REQUIRED WORK: The expected output is each line from the one containing "This screenshot has" to the last line of the data below, set down exactly, minus the pictures.

Collected data entries

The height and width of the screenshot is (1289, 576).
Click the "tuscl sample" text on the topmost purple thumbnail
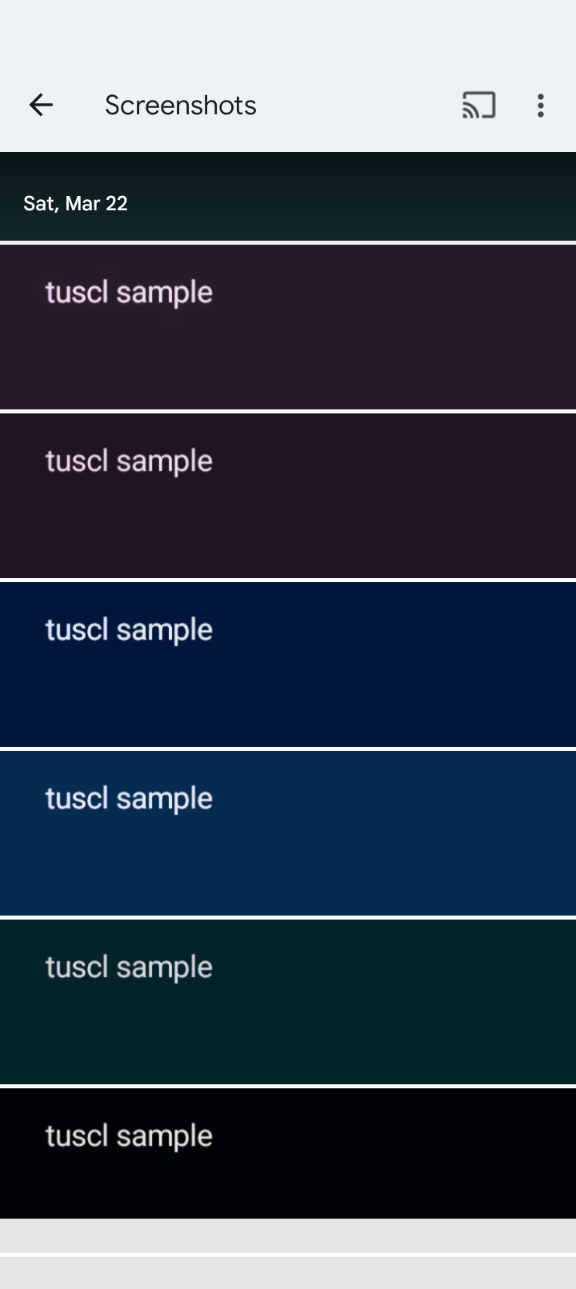tap(129, 293)
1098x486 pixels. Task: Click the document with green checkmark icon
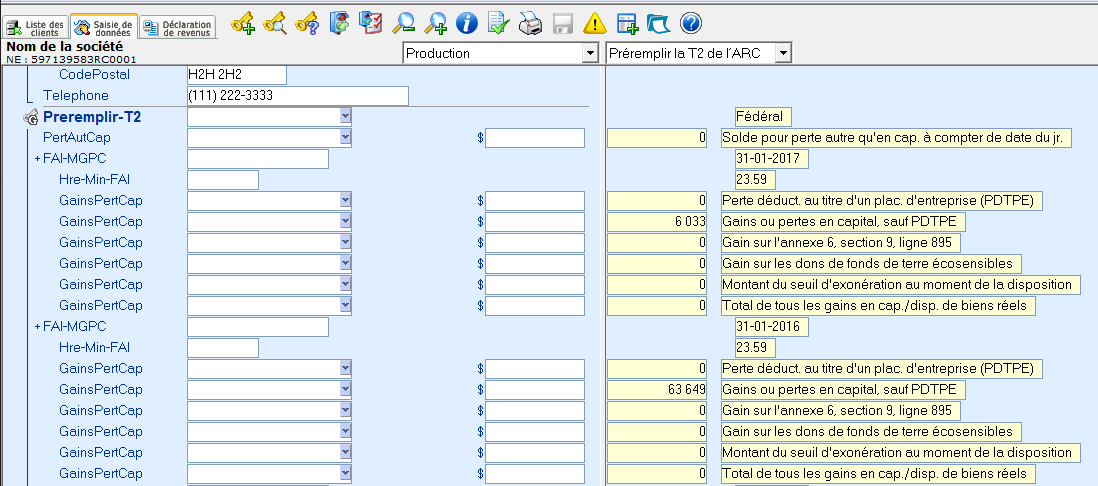click(499, 23)
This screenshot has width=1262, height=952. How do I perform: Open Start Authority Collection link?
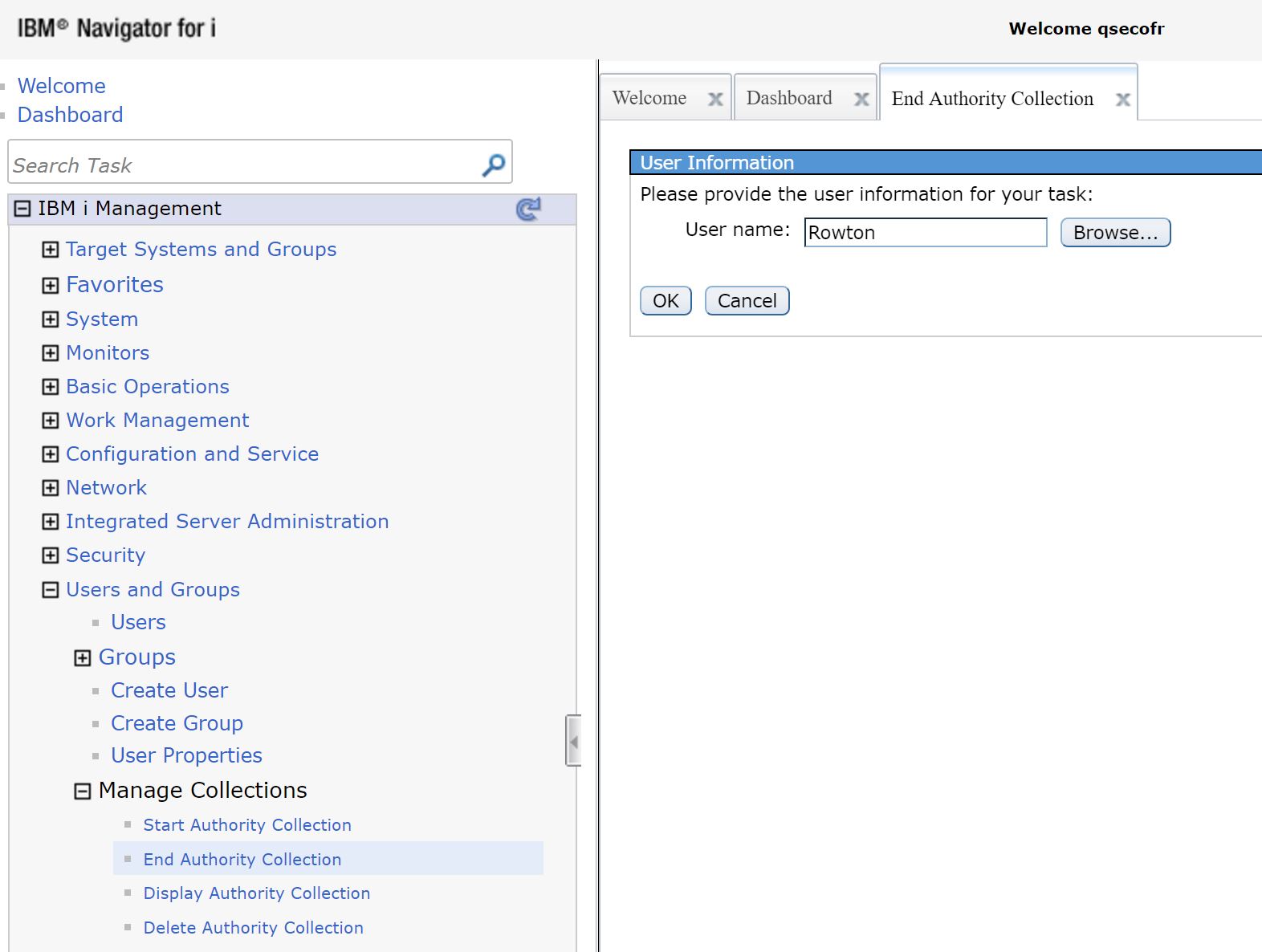247,825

COMPLETED EXERCISE:
This screenshot has width=1262, height=952. How do I perform: Open Start Authority Collection link?
247,825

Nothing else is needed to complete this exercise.